Ia biasa makan hanya berlauk tempe atau tahu. Malam
hari yang hanya beralas kardus, ia tidur dengan nyenyaknya, jika tak ada
petugas, ia pun sungguh sangat menikmati malam yang penuh bertabur mimpi, tapi
di kehidupan jalanan ini sangatlah berbeda dengan kehidupan sang pangeran
kerajaan yang selalu menikmati kenyamanan di setiap detiknya. Setiap malam ia
pun setidaknya harus mencari tempat sepi hanya untuk melelapkan mata merahnya,
kadang hampir satu hari pun ia tak pernah menikmati indahnya mimpi, keringat
serta udara kotor selalu menemani kesehariannya.
Terkadang ia mencurahkan kepahitan hidupnya dengan
selembar kertas dan sebatang pinsil yang ia pungut dari tong sampah. Atau
kadang dalam bait-bait puisi keperihan hatinya ia torehkan. Biarlah meski
orang-orang yang berada di sekelilingnya kerap mencibir kalau ia hanya bisa
bermimpi menjadi orang besar.
Suatu pagi, seorang preman yang biasa dijuluki Picek,
datang menghampiri Kucel. Preman yang berwajah garang itu memang biasa meminta
uang hasil kerja keras Kucel dan teman-teman senasibnya. Ia menendang dengan
kerasnya perut Kucel yang masih tertidur pulas. Tak ayal, Kucel pun terlempar
hingga terjatuh dari tempat tidurnya yang beralas kardus itu.

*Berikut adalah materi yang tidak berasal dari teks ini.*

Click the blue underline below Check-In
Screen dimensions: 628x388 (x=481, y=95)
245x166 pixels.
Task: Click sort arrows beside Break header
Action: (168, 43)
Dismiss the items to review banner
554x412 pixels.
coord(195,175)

Segenggam uang receh yang Kucel kumpulkan dari hasil
ngasong kemarin jatuh berserakan. Sambil mengaduh menahan sakit, ia berusaha
memunguti dan mengumpulkan kembali uang recehnya. Namun Picek segera merebutnya
dengan paksa uang itu. Kucel tak kuasa untuk mencegahnya. Ia hanya memandang
dengan mengiba dan tak berdaya.
Kucel tahu betul kalau Picek adalah bos preman. Ia
mempunyai anak buah preman yang berjumlah belasan. Selain itu, ia juga
mengkoordinir puluhan anak jalanan yang biasa meminta-minta di perempatan lampu
merah. Para pedagang kasongan pun tak lepas dari uang kutipannya. Rumahnya
tergolong bagus di daerah Sunter. Ia sering terlihat mengendarai motor Harley
kemana-mana.
Si bos preman itu berperangai buruk dan suka
mabok-mabokan. Jika sedang marah matanya memerah seperti serigala yang hendak
memangsa. Ia juga kerap menganiaya para anak buahnya yang suka membangkang. Tak
jarang pula Kucel kena bogem mentah atau tendangan kakinya. Tapi yang
membuatnya ngeri, konon Picek suka meny*domi anak-anak jalanan yang jadi anak
buahnya.
Kucel mempunyai seorang sahabat yang selalu
menemaninya berjualan hingga malam hari. Garing, sahabatnya itu selalu menemani
Kucel berjualan hingga malam hari. Ia tahu kalau Kucel mempunyai kemampuan
untuk mengubah hidupnya, dan Garing pun selalu memotivasi Kucel setiap ia
menemuinya. Ia selalu membawa selembar kertas kosong untuk Kucel menulis.
Garing tahu belaka kalau Kucel mempunyai bakat menulis. Ia sering terpesona
membaca kata-kata puitis yang ditulis Kucel. Dan ia suka menyimpannya.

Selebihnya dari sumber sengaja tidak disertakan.